Production ML across 2015-2035: A Journey to the Past and the Future

Alejandro Saucedo

MLOps & DevOps
Python Skill Intermediate
Domain Expertise Intermediate

Outline

1) Motivations; 2) MLOps Foundations; 3.1) The Past - 2015 - Genesis; 3.2) The Past - 2018 - Messy Innovation; 3.3) The Past - 2023 - LLMOps; 4) The Future - 2025-2035 Outlook; 5) Reflections.

Description

The lifecycle of a machine learning model only begins once it’s in production. In this talk we take a practical journey through the last decade of production ML, tracing back the early beginnings of MLOps to the respective research and projects that helped drive the movement forward. We cover how the ecosystem went through explosive growth through COVID with a broad range of tools and vendors tacking similar problems in very different ways. We then talk about the most recent trends in LLMOps which has shifted the stack from training-centric to inference-centric as pre-trained models have become broadly available. Namely on how the locus of engineering moves to the application layer (ie inference time), introducing new artifacts such as prompts, vector databases, and tool metadata, and accelerating another wave of ecosystem heterogeneity.

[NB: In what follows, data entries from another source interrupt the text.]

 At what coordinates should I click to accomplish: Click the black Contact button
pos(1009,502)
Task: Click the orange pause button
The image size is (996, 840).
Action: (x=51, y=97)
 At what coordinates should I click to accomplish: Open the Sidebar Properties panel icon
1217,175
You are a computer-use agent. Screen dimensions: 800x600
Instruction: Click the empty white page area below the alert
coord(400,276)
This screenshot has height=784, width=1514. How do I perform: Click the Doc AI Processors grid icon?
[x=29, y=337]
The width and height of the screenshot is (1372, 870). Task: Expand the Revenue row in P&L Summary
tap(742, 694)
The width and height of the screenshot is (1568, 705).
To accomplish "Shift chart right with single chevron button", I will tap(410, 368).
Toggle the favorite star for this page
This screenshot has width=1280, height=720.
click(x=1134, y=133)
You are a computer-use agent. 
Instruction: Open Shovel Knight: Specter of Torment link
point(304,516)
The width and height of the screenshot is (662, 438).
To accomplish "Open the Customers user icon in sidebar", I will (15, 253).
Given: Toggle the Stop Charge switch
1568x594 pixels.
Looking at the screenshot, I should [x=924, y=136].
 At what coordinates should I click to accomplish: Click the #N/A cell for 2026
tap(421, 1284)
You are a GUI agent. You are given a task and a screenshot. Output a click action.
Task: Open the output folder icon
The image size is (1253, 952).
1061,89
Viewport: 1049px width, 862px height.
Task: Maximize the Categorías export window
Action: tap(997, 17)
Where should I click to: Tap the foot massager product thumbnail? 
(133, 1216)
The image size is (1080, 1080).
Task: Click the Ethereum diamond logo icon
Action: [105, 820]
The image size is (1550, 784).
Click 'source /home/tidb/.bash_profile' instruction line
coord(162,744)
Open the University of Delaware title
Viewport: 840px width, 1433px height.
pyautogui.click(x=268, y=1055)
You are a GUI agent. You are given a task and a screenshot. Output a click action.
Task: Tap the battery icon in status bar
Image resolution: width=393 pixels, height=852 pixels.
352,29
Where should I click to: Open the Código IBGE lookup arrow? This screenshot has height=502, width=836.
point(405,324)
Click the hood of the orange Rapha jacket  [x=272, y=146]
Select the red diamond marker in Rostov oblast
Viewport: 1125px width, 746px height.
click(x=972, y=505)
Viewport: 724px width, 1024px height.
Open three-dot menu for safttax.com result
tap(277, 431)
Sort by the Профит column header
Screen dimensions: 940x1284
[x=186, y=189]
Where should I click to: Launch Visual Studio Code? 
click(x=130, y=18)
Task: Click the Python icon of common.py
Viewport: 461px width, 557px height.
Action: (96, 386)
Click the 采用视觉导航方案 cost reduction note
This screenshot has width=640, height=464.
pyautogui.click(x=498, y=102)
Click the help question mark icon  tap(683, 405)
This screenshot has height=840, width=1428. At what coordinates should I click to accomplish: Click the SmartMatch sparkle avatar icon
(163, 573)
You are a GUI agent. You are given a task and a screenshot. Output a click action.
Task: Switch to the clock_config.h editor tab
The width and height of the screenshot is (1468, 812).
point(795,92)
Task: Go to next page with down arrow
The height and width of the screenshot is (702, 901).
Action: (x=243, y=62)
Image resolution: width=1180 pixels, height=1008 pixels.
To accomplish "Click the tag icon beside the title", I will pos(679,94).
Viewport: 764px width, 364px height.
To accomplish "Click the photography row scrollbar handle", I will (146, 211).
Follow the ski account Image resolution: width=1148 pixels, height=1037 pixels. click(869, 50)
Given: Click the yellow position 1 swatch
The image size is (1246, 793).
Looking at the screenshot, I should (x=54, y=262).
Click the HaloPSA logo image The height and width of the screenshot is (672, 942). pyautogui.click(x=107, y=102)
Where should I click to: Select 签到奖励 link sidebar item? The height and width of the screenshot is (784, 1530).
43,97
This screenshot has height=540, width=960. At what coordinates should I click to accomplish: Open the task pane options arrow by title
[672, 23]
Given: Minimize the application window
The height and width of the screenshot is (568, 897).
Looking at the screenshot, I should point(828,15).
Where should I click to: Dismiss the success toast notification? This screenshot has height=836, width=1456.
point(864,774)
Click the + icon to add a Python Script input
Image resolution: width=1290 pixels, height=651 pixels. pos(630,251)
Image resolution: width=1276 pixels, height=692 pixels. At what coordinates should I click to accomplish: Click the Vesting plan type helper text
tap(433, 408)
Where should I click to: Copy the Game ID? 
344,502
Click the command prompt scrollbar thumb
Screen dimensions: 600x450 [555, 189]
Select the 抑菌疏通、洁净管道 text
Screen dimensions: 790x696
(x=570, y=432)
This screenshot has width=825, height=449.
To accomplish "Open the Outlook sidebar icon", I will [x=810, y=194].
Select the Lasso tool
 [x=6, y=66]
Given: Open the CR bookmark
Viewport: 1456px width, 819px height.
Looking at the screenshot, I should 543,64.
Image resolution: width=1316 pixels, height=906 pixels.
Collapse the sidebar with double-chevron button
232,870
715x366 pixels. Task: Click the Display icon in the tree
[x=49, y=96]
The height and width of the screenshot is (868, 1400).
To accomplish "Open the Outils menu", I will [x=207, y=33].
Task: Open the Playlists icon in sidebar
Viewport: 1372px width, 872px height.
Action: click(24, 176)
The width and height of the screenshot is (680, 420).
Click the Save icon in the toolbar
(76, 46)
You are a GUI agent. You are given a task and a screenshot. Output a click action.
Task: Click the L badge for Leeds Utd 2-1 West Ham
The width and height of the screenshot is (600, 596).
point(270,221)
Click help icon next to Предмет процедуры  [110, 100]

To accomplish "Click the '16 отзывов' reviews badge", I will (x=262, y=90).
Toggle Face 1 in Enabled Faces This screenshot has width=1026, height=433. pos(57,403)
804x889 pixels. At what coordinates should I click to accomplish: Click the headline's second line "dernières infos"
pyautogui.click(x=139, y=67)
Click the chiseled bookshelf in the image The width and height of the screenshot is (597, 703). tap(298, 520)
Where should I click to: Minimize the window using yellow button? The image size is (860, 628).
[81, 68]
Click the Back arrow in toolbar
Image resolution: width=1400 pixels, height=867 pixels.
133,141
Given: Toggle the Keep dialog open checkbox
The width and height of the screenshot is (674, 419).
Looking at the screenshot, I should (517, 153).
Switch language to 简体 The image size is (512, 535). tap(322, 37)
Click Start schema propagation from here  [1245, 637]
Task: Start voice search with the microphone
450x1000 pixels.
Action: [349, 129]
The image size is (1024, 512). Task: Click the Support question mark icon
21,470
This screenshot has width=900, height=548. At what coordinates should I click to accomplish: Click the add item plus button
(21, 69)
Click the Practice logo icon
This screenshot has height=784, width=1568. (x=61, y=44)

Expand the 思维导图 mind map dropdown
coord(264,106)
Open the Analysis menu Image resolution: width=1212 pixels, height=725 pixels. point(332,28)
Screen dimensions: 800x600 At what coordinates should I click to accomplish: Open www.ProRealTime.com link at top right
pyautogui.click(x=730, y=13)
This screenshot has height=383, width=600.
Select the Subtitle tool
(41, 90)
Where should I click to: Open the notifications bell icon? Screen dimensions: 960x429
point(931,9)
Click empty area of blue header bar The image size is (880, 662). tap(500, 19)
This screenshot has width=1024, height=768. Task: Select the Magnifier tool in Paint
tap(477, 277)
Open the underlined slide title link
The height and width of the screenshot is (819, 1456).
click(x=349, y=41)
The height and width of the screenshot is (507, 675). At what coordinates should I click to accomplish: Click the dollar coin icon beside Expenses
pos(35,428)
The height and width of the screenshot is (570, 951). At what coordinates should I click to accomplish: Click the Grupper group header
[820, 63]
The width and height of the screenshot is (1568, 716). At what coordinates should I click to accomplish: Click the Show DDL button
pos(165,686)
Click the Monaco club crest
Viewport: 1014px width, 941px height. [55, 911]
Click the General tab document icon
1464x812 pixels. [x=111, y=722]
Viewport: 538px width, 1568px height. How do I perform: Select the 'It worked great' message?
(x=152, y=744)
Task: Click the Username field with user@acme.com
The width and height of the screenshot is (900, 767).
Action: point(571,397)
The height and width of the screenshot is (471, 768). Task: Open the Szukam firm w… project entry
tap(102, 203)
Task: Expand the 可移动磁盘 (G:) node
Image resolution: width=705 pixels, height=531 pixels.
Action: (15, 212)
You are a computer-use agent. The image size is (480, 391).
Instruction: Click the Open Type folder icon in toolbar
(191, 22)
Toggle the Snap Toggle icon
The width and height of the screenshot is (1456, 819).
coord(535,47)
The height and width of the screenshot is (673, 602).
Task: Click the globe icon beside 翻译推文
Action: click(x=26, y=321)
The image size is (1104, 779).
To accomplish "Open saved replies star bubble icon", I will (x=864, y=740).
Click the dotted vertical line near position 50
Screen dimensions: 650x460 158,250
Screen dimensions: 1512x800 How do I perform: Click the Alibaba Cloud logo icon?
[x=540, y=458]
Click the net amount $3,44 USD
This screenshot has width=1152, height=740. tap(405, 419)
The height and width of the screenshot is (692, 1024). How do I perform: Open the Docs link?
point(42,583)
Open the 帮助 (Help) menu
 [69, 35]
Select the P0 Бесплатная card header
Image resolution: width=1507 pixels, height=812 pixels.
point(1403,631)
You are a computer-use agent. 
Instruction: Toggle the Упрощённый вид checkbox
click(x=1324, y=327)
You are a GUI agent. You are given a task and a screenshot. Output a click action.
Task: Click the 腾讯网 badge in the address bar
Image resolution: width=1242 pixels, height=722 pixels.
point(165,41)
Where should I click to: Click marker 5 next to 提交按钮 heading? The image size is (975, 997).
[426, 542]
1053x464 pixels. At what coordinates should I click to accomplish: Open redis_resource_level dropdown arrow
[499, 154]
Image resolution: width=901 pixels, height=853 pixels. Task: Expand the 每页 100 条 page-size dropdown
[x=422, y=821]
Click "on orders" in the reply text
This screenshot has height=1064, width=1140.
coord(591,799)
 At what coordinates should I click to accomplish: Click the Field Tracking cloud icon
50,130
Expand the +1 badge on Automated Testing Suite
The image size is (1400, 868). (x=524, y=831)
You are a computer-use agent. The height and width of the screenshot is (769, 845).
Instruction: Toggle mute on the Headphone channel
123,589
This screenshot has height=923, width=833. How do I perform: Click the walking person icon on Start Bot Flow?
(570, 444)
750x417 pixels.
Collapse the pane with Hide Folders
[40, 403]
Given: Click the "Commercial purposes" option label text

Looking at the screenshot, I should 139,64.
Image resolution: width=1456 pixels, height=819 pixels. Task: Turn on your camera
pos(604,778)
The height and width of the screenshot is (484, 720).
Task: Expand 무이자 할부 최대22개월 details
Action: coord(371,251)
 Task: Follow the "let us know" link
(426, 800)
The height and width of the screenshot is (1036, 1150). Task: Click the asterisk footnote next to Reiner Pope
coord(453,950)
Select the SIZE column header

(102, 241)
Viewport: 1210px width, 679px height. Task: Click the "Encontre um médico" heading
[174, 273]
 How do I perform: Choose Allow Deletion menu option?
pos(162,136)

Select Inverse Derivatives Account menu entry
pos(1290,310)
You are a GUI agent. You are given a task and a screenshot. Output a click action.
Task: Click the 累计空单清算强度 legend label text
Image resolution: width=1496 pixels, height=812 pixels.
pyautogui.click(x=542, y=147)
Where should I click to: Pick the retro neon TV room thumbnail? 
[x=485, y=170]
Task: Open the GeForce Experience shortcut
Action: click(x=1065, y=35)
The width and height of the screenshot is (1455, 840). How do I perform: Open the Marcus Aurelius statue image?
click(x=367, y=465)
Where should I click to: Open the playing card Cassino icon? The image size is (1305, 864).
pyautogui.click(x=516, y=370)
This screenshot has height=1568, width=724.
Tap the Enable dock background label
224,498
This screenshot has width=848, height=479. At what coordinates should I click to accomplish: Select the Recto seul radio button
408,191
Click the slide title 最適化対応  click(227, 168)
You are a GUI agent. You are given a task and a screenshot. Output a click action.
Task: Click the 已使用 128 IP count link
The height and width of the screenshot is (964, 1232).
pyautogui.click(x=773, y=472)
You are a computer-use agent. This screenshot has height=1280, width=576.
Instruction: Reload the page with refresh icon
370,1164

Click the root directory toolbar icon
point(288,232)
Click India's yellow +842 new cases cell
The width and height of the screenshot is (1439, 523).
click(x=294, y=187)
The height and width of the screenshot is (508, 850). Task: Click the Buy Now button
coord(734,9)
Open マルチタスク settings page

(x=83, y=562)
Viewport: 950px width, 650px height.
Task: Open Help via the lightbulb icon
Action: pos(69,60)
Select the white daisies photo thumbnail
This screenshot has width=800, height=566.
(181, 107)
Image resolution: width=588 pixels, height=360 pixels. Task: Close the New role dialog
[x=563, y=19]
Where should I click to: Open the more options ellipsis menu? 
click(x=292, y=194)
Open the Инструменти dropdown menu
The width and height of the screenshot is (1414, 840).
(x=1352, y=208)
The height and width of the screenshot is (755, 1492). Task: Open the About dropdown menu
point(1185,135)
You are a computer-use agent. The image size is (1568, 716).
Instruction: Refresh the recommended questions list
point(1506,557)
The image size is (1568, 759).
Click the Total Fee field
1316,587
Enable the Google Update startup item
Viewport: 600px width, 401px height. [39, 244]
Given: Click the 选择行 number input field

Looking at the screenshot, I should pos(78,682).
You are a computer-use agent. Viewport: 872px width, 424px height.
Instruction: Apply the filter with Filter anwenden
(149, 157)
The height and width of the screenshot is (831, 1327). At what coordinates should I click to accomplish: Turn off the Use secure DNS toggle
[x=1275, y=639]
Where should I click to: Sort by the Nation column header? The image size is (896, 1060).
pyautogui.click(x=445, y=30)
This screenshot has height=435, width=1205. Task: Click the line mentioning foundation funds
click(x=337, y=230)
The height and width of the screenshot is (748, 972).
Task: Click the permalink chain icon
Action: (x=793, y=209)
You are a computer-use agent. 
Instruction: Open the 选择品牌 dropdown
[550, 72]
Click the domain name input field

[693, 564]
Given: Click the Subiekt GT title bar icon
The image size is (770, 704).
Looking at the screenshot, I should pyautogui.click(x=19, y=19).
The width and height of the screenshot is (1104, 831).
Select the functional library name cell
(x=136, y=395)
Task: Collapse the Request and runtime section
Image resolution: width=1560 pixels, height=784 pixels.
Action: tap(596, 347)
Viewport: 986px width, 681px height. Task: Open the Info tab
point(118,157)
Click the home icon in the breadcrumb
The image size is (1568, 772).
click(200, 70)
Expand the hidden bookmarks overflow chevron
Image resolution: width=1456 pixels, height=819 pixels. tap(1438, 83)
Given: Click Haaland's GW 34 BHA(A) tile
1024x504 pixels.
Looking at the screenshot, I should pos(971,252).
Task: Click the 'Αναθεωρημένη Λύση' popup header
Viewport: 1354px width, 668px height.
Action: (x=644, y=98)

With those lessons in place, we look forward to 2035 through a set of pragmatic milestones for consolidation and standardization: how monitoring and observability become more ubiquitous, how MLOps and LLMOps stacks align, how time-to-production compresses, and how operations gradually evolves toward more autonomous patterns (progressive rollouts, agent-assisted RCA, and early self-healing behaviors).

Finally, we close with actionable guidance grounded in production reality: how to right-size platform complexity to organizational scale, where to invest early to reduce future operational debt, and how to increase the scale of ML delivery while actively reducing system complexity. Attendees should leave with a coherent mental model of the MLOps landscape, a sharper understanding of why production ML remains hard, and a concrete set of engineering priorities for building reliable ML systems through the next decade.

Alejandro Saucedo

Alejandro is the Director of the Markets AI, Data & Platform at Zalando SE, where he is responsible for petabyte-scale AI & Data platforms that power the Pricing, Traffic and Trading technology across the group. He is also Scientific Advisor at the Institute for Ethical AI, where he has led contributions to EU policy, including the AI Act, the Data Act and the Digital Services Act, among others. Alejandro is currently appointed as AI Expert at the United Nations and the European Commission, and serves as Board Member at the ACM's Board of Directors.